TEXTE FOURNI:

------

Cependant, début juillet, Grok a dévié dramatiquement de sa trajectoire, diffusant de la rhétorique antisémite, faisant l’éloge d’Adolf Hitler et reprenant des théories du complot racistes sur X. Étonnamment, certains membres du personnel de la GSA ont noté que cet incident n’avait initialement pas ralenti le processus d’approvisionnement. «La semaine après que Grok est devenu «MechaHitler», [la direction de la GSA] demandait ‘Où en sommes-nous avec Grok ?’», a raconté un employé, exprimant son incrédulité. Pourtant, la direction de la GSA a brusquement changé de cap. Peu avant l’annonce prévue des partenariats avec OpenAI, Anthropic, Google Gemini et xAI, le personnel a été chargé de retirer Grok de xAI de l’offre de contrat. Deux employés de la GSA impliqués dans le contrat estiment que les productions controversées de Grok ont été la cause directe de l’exclusion de xAI.
Le rythme rapide de ces partenariats a également présenté des défis pratiques. Par exemple, les accords avec OpenAI et Anthropic ont été finalisés si rapidement qu’«il n’était même pas clair à qui envoyer le 1 $ ou comment», selon une source de la GSA. De plus, bien qu’OpenAI et Anthropic aient développé des outils spécifiquement pour l’usage gouvernemental, aucune des entreprises n’a entièrement franchi les obstacles réglementaires nécessaires, tels que l’approbation FedRAMP – un programme dirigé par la GSA assurant la sécurité des services de cloud privé par des contrôles rigoureux. Cependant, les mémorandums d’implémentation incluent des dérogations permettant l’utilisation de produits non approuvés par FedRAMP à des fins de recherche et développement. Un ancien fonctionnaire de la Maison Blanche a critiqué l’administration pour avoir émis un décret qui a exigé un délai d’exécution aussi rapide, ce qui excluait la consultation des principales parties prenantes.

------

DONNÉES FOURNIES:

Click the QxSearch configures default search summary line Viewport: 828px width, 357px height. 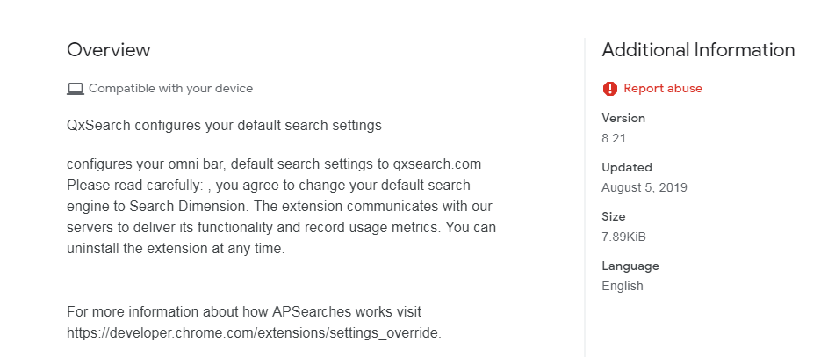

------

CONSIGNE 1:
Veuillez recopier à l'identique le passage du texte fourni allant de « Cependant, début juillet, Grok » jusqu'à « l’exclusion de xAI. » inclus.
CONSIGNE 2:
Répondez aux questions suivantes d'après le texte fourni.
(a) Avec quelles entreprises l'annonce de partenariats était-elle prévue ?
(b) Qui dirige le programme FedRAMP ?
(c) À quelles fins les dérogations des mémorandums d'implémentation autorisent-elles l'utilisation de produits non approuvés par FedRAMP ?

RÉPONSE 1:
Cependant, début juillet, Grok a dévié dramatiquement de sa trajectoire, diffusant de la rhétorique antisémite, faisant l’éloge d’Adolf Hitler et reprenant des théories du complot racistes sur X. Étonnamment, certains membres du personnel de la GSA ont noté que cet incident n’avait initialement pas ralenti le processus d’approvisionnement. «La semaine après que Grok est devenu «MechaHitler», [la direction de la GSA] demandait ‘Où en sommes-nous avec Grok ?’», a raconté un employé, exprimant son incrédulité. Pourtant, la direction de la GSA a brusquement changé de cap. Peu avant l’annonce prévue des partenariats avec OpenAI, Anthropic, Google Gemini et xAI, le personnel a été chargé de retirer Grok de xAI de l’offre de contrat. Deux employés de la GSA impliqués dans le contrat estiment que les productions controversées de Grok ont été la cause directe de l’exclusion de xAI.

RÉPONSE 2:
(a) OpenAI, Anthropic, Google Gemini et xAI.
(b) La GSA.
(c) À des fins de recherche et développement.